Thursday, May 21, 2020

The Forgotten People

Canada has made it a point to forget about the Yazidis.

Now, investigators have put together a case against the people who nearly wiped them out:

This was Hajji Abdullah, a religious judge at the time and labeled one of the architects of the militant group’s enslavement of Iraq’s Yazidi religious minority, who rose to become deputy to IS leader Abu Bakr al-Baghdadi. He’s believed to be the late al-Baghdadi’s successor, identified only by the pseudonym Abu Ibrahim al-Hashimi al-Qurayshi.

A group of investigators with the Commission for International Justice and Accountability is amassing evidence, hoping to prosecute IS figures for crimes against humanity, war crimes and genocide -- including Hajji Abdullah.

Hajji Abdullah was previously accused of involvement in the slave trade, most notably in a wanted poster circulated by the U.S. setting a $5 million bounty on his head. But his prominence in the creation and oversight of the slave trade has never been spotlighted.

“IS fighters didn’t take it upon themselves to rape these women and girls. There was a carefully executed plan to enslave, sell, and rape Yazidi women presided over by the highest levels of the IS leadership,” said Bill Wiley, executive director and founder of CIJA. “And in doing so, they were going to eradicate the Yazidi group by ensuring there were no more Yazidi children born.”

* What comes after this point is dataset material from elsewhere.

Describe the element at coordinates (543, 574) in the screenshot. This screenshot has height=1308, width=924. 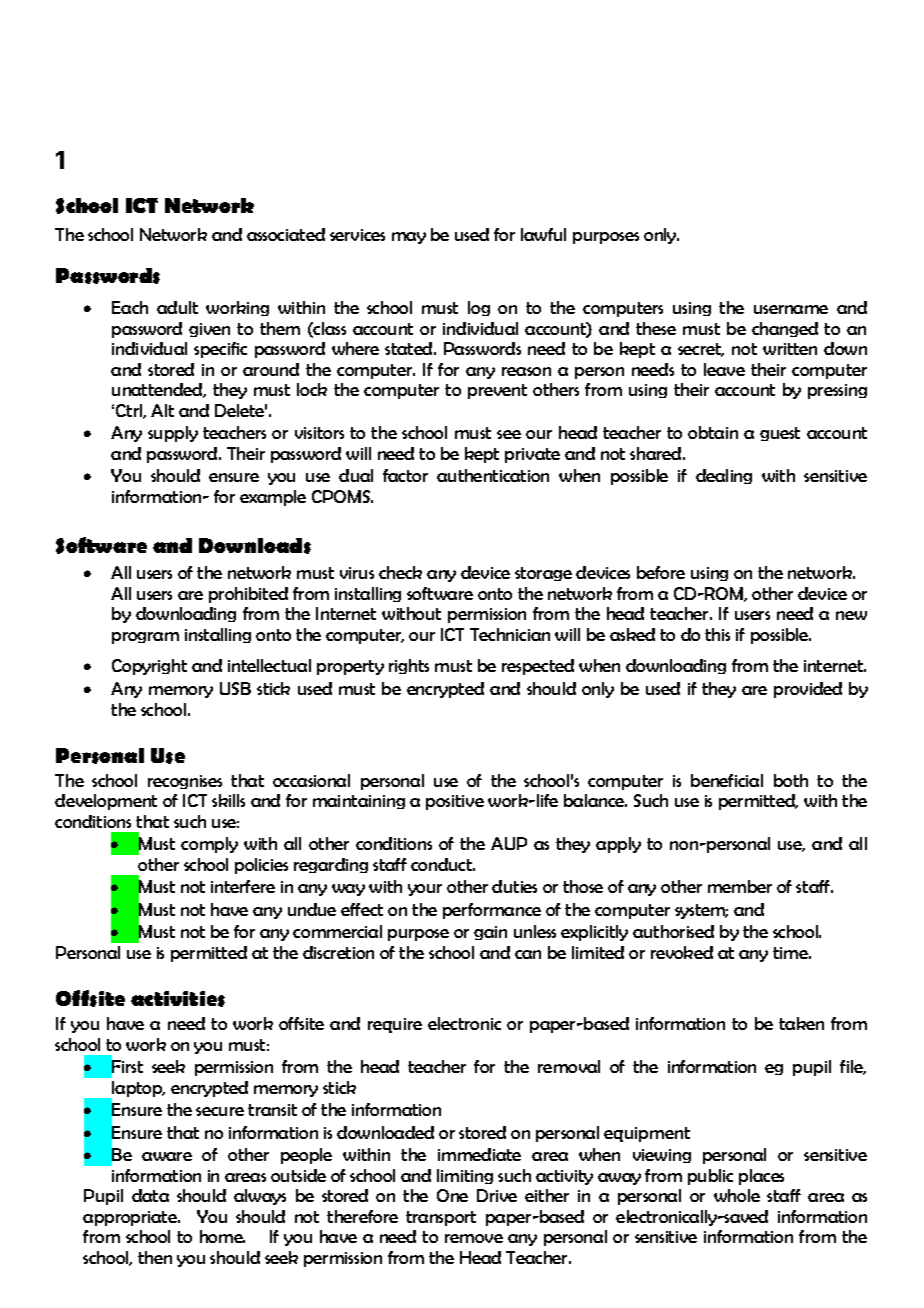
I see `storage` at that location.
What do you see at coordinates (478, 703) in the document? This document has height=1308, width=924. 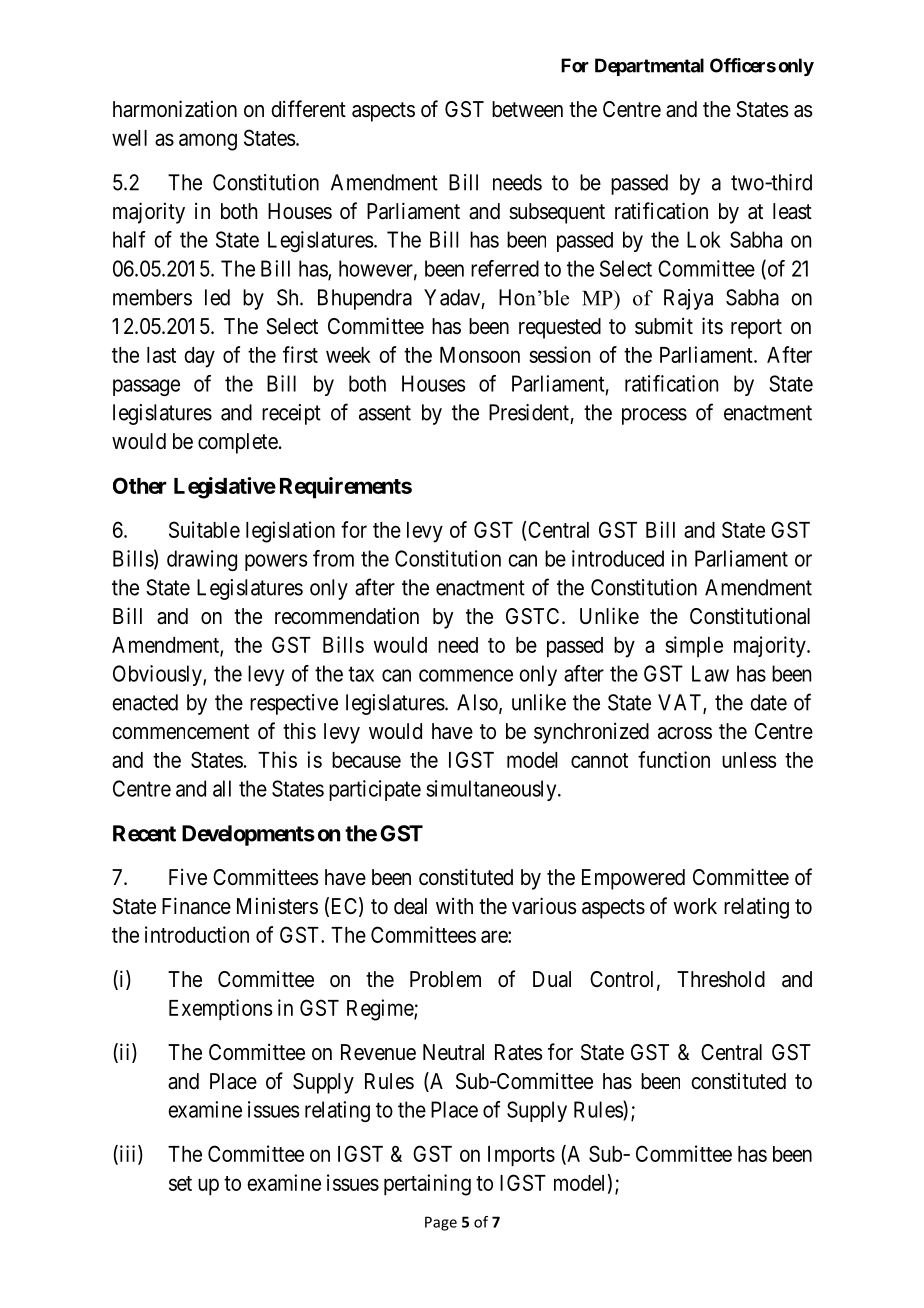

CIJA shared some of its findings with The Associated Press. The group, through IS documents and interviews with survivors and insiders, identified 49 prominent IS figures who built and managed the slave trade, as well as nearly 170 slave owners, including Western, Asian, African and Arab fighters. These also include top financiers, military commanders, local governors and women traders, many of them from the region neighboring the Yazidi community’s villages.